In 1810, Sun Yuting was appointed as the Provincial Governor of Yunnan Province before he was later promoted to Viceroy of Huguang and then Viceroy of Liangjiang. In March 1821, while serving as Viceroy of Liangjiang, he was also given the honorary title of Assisting Grand Secretary (協辦大學士). In August 1824, he was promoted to Grand Secretary of Tiren Cabinet (體仁閣大學士). However, he was subsequently dismissed from office in 1824 due to a breach in the Yellow River embankment, which was under his supervision. However, this was considered to be a result of the Grand Canal crisis, driven by a major breakdown of the imperial grain transport system, which was undergoing management by Qishan and the Daoguang Emperor.

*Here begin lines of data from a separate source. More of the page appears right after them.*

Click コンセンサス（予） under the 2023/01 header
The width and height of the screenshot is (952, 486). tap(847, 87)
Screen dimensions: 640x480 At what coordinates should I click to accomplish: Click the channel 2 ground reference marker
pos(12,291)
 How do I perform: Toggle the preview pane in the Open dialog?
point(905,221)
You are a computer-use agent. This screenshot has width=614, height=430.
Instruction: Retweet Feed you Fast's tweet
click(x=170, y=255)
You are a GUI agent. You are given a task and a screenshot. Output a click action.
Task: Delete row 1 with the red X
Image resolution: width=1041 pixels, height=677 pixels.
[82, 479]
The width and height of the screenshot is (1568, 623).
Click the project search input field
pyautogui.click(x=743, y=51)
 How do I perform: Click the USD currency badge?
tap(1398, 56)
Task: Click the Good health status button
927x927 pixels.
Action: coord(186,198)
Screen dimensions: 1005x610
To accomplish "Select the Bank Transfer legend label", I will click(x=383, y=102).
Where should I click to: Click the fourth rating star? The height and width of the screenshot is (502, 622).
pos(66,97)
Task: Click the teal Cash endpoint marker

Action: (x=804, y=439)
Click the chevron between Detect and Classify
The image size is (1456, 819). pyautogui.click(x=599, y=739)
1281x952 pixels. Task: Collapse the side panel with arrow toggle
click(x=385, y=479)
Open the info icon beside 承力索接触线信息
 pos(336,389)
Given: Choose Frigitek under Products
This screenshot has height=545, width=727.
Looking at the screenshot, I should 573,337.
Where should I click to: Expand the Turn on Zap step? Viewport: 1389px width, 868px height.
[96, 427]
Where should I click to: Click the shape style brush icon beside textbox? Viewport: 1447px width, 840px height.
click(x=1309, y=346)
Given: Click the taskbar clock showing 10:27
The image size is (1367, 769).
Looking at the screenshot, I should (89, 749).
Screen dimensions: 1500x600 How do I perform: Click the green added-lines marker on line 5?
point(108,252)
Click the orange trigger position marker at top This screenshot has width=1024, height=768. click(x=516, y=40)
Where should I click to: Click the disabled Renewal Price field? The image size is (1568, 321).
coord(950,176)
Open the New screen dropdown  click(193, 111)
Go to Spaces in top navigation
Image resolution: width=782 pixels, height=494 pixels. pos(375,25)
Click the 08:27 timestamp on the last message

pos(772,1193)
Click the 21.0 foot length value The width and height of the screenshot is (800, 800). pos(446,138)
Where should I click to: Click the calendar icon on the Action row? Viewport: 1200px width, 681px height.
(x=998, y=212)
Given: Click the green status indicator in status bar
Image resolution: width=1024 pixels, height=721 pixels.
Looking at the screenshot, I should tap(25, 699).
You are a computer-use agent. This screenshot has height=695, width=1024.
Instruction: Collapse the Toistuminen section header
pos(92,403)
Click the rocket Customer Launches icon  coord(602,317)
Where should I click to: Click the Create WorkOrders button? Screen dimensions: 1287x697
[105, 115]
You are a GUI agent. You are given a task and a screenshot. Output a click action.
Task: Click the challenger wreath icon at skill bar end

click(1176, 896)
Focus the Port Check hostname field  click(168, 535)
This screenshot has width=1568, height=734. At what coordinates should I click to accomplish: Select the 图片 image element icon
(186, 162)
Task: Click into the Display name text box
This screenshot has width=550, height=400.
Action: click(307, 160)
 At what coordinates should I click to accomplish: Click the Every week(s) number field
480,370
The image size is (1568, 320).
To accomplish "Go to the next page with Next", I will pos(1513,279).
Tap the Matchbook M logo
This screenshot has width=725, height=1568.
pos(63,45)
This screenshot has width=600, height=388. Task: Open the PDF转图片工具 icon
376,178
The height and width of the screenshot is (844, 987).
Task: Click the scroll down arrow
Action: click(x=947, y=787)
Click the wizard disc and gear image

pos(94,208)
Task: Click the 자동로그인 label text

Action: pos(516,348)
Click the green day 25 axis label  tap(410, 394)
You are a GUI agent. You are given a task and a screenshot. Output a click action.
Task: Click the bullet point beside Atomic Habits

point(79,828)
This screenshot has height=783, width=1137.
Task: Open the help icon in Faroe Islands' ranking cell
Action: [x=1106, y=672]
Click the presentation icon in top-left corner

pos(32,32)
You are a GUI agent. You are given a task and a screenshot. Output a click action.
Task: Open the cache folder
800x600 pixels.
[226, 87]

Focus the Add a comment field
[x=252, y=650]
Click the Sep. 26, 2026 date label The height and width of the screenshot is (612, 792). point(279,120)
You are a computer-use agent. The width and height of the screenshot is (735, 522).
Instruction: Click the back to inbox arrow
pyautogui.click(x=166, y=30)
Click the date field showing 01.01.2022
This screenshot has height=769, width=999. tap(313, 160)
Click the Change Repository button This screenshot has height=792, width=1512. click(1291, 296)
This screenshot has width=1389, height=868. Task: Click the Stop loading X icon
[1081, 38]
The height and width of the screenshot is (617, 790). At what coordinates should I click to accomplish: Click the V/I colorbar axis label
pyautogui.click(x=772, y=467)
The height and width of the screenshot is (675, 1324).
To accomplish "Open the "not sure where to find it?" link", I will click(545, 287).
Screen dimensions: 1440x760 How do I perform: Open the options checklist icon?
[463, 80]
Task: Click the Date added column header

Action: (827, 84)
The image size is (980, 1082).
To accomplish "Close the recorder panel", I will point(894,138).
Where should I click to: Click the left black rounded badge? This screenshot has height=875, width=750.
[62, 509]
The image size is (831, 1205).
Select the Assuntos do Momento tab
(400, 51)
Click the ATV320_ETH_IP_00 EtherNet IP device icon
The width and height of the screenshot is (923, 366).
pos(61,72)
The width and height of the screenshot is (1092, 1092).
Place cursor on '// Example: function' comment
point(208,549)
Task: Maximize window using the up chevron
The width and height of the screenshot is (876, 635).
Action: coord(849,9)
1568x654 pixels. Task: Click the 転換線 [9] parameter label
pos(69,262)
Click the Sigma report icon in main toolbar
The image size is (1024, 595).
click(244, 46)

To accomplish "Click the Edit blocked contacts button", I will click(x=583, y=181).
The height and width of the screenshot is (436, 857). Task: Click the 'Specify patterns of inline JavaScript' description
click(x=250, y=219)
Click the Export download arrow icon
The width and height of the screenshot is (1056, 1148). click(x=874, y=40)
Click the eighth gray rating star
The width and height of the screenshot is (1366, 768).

In July 1825, Sun Yuting was restored to the civil service as a bianxiu (編修; compiler and editor) in the Hanlin Academy under the xiuzhi (休致) system for retired officials. In 1834, he was awarded the privilege of wearing the hat of a fourth-grade official. He died in the same year at the age of 82.

===Foreign Affairs===

During his tenure as Provincial Governor of Guangdong, Sun Yuting put down the Shantou clan fights and tried to eliminate the practice of bribing pirates into submitting to the government. In 1802, as Provincial Governor of Guangxi, he urged the Qing imperial court to recognise Fu Yang (aka Gia Long), the de facto king of Annam, and allow Annam to be again called Nanyue. In 1816, when Lord Amherst visited the Jiaqing Emperor's court as England's ambassador extraordinary to China, Sun Yuting advised the Jiaqing Emperor to exempt Amherst from the customary prostrations and kowtowing for foreign ambassadors to the Emperor. At the same time, he assured the Jiaqing Emperor that the English could not live without tea, and that to prohibit tea exports from China would soon bring England to its knees.

==Family==
Sun Yuting's family was an elite family of scholar-bureaucrats who served in high-ranking positions in the Qing government for over three generations. Since 1804, they had also been running a family business, Yutang Jiangyuan (玉堂醬園), which is now known as the Jining Yutang Sauce and Pickles Shop Co., Ltd..

Sun Yuting's father, Sun Kuotu (孫擴圖), obtained a juren position in the imperial examination in 1735. He served as the Magistrate (知縣) of Qiantang County (錢塘縣; now part of Hangzhou) and was a friend of the painter Zheng Xie.

Sun Yuting's eldest son, Sun Shanbao (孫善寶; 1772–1853), obtained a juren position in the imperial examination and served as a Vice Secretary of Justice and Provincial Governor of Jiangsu Province.

Sun Yuting's second son was Sun Renrong (孫仁榮). Sun Renrong's son, Sun Yuyan (孫毓溎; 1802–1867), emerged as the top candidate in the imperial examination in 1844 and served as the anchashi (按察使; Provincial Judicial Commissioner) of Zhejiang Province.

Sun Yuting's third son, Sun Ruizhen (孫瑞珍; 1783–1858), obtained a jinshi position in the imperial examination in 1823 and served in the Hanlin Academy and as Secretary of Revenue. Sun Ruizhen's son, Sun Yuwen (孫毓汶; 1833–1899), obtained the second highest position in the imperial examination in 1856 and served as Secretary of Defence and head of the Zongli Yamen (Foreign Affairs Ministry). One of Sun Ruizhen's grandsons, Sun Ji (孫楫; 1827–1902), obtained a jinshi position in the imperial examination in 1852 and served as the Prefect of Shuntian Prefecture.